**THE PROBLEM**
Your answer must be an exact copy of every record.

[Stored data entries]
- - -

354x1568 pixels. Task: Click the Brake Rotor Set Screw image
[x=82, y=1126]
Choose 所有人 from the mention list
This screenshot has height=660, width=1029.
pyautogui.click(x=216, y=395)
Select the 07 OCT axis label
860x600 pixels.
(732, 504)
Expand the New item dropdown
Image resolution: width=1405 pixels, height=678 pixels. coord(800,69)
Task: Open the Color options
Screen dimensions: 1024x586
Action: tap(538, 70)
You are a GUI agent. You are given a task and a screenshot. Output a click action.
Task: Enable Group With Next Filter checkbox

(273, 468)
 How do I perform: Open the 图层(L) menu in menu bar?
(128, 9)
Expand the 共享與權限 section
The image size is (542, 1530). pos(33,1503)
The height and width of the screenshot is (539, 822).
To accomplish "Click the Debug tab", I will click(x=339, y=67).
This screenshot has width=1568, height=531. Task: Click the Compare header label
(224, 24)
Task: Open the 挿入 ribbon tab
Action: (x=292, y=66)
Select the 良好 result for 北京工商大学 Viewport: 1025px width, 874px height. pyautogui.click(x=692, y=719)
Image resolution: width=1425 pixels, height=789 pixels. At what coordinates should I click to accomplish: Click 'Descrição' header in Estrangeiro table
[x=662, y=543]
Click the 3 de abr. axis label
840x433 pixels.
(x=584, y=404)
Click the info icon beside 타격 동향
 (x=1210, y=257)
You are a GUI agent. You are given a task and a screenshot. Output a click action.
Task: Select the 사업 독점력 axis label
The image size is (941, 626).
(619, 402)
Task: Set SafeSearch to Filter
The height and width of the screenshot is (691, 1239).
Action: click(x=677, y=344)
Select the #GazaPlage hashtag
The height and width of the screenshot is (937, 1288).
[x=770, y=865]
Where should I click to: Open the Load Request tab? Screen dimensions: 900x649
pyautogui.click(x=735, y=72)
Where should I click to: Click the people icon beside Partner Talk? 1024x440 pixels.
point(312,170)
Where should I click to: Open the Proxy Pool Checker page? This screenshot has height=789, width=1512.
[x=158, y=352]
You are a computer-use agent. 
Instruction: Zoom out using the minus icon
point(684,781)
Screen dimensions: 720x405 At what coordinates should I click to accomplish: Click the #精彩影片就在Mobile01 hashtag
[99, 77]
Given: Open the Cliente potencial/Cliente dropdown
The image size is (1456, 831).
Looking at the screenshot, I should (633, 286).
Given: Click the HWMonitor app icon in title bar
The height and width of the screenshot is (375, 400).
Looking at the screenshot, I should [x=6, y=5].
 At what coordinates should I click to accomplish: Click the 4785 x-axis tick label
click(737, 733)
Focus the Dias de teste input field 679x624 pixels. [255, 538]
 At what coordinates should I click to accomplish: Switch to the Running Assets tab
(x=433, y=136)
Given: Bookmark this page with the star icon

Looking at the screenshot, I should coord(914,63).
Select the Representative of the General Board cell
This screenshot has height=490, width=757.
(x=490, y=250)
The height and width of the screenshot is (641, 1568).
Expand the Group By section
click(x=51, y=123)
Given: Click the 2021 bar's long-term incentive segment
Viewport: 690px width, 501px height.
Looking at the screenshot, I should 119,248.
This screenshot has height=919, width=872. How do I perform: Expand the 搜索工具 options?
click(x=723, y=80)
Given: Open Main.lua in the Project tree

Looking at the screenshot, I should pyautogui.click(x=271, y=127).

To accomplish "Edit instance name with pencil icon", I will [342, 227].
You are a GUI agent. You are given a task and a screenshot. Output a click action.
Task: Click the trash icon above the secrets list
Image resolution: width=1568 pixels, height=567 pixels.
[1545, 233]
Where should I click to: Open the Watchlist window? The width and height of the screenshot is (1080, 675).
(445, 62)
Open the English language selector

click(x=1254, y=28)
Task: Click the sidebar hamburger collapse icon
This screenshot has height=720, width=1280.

- - -

**FINAL ANSWER**
354x1568 pixels. Task: Click the Brake Rotor Set Screw image
[x=82, y=1126]
Choose 所有人 from the mention list
This screenshot has height=660, width=1029.
pyautogui.click(x=216, y=395)
Select the 07 OCT axis label
860x600 pixels.
(732, 504)
Expand the New item dropdown
Image resolution: width=1405 pixels, height=678 pixels. coord(800,69)
Task: Open the Color options
Screen dimensions: 1024x586
Action: tap(538, 70)
You are a GUI agent. You are given a task and a screenshot. Output a click action.
Task: Enable Group With Next Filter checkbox

(273, 468)
 How do I perform: Open the 图层(L) menu in menu bar?
(128, 9)
Expand the 共享與權限 section
The image size is (542, 1530). pos(33,1503)
The height and width of the screenshot is (539, 822).
To accomplish "Click the Debug tab", I will click(x=339, y=67).
This screenshot has width=1568, height=531. Task: Click the Compare header label
(224, 24)
Task: Open the 挿入 ribbon tab
Action: (x=292, y=66)
Select the 良好 result for 北京工商大学 Viewport: 1025px width, 874px height. pyautogui.click(x=692, y=719)
Image resolution: width=1425 pixels, height=789 pixels. At what coordinates should I click to accomplish: Click 'Descrição' header in Estrangeiro table
[x=662, y=543]
Click the 3 de abr. axis label
840x433 pixels.
(x=584, y=404)
Click the info icon beside 타격 동향
 (x=1210, y=257)
You are a GUI agent. You are given a task and a screenshot. Output a click action.
Task: Select the 사업 독점력 axis label
The image size is (941, 626).
(619, 402)
Task: Set SafeSearch to Filter
The height and width of the screenshot is (691, 1239).
Action: click(x=677, y=344)
Select the #GazaPlage hashtag
The height and width of the screenshot is (937, 1288).
[x=770, y=865]
Where should I click to: Open the Load Request tab? Screen dimensions: 900x649
pyautogui.click(x=735, y=72)
Where should I click to: Click the people icon beside Partner Talk? 1024x440 pixels.
point(312,170)
Where should I click to: Open the Proxy Pool Checker page? This screenshot has height=789, width=1512.
[x=158, y=352]
You are a computer-use agent. 
Instruction: Zoom out using the minus icon
point(684,781)
Screen dimensions: 720x405 At what coordinates should I click to accomplish: Click the #精彩影片就在Mobile01 hashtag
[99, 77]
Given: Open the Cliente potencial/Cliente dropdown
The image size is (1456, 831).
Looking at the screenshot, I should (633, 286).
Given: Click the HWMonitor app icon in title bar
The height and width of the screenshot is (375, 400).
Looking at the screenshot, I should [x=6, y=5].
 At what coordinates should I click to accomplish: Click the 4785 x-axis tick label
click(737, 733)
Focus the Dias de teste input field 679x624 pixels. [255, 538]
 At what coordinates should I click to accomplish: Switch to the Running Assets tab
(x=433, y=136)
Given: Bookmark this page with the star icon

Looking at the screenshot, I should coord(914,63).
Select the Representative of the General Board cell
This screenshot has height=490, width=757.
(x=490, y=250)
The height and width of the screenshot is (641, 1568).
Expand the Group By section
click(x=51, y=123)
Given: Click the 2021 bar's long-term incentive segment
Viewport: 690px width, 501px height.
Looking at the screenshot, I should 119,248.
This screenshot has height=919, width=872. How do I perform: Expand the 搜索工具 options?
click(x=723, y=80)
Given: Open Main.lua in the Project tree

Looking at the screenshot, I should pyautogui.click(x=271, y=127).

To accomplish "Edit instance name with pencil icon", I will [342, 227].
You are a GUI agent. You are given a task and a screenshot. Output a click action.
Task: Click the trash icon above the secrets list
Image resolution: width=1568 pixels, height=567 pixels.
[1545, 233]
Where should I click to: Open the Watchlist window? The width and height of the screenshot is (1080, 675).
(445, 62)
Open the English language selector

click(x=1254, y=28)
Task: Click the sidebar hamburger collapse icon
This screenshot has height=720, width=1280.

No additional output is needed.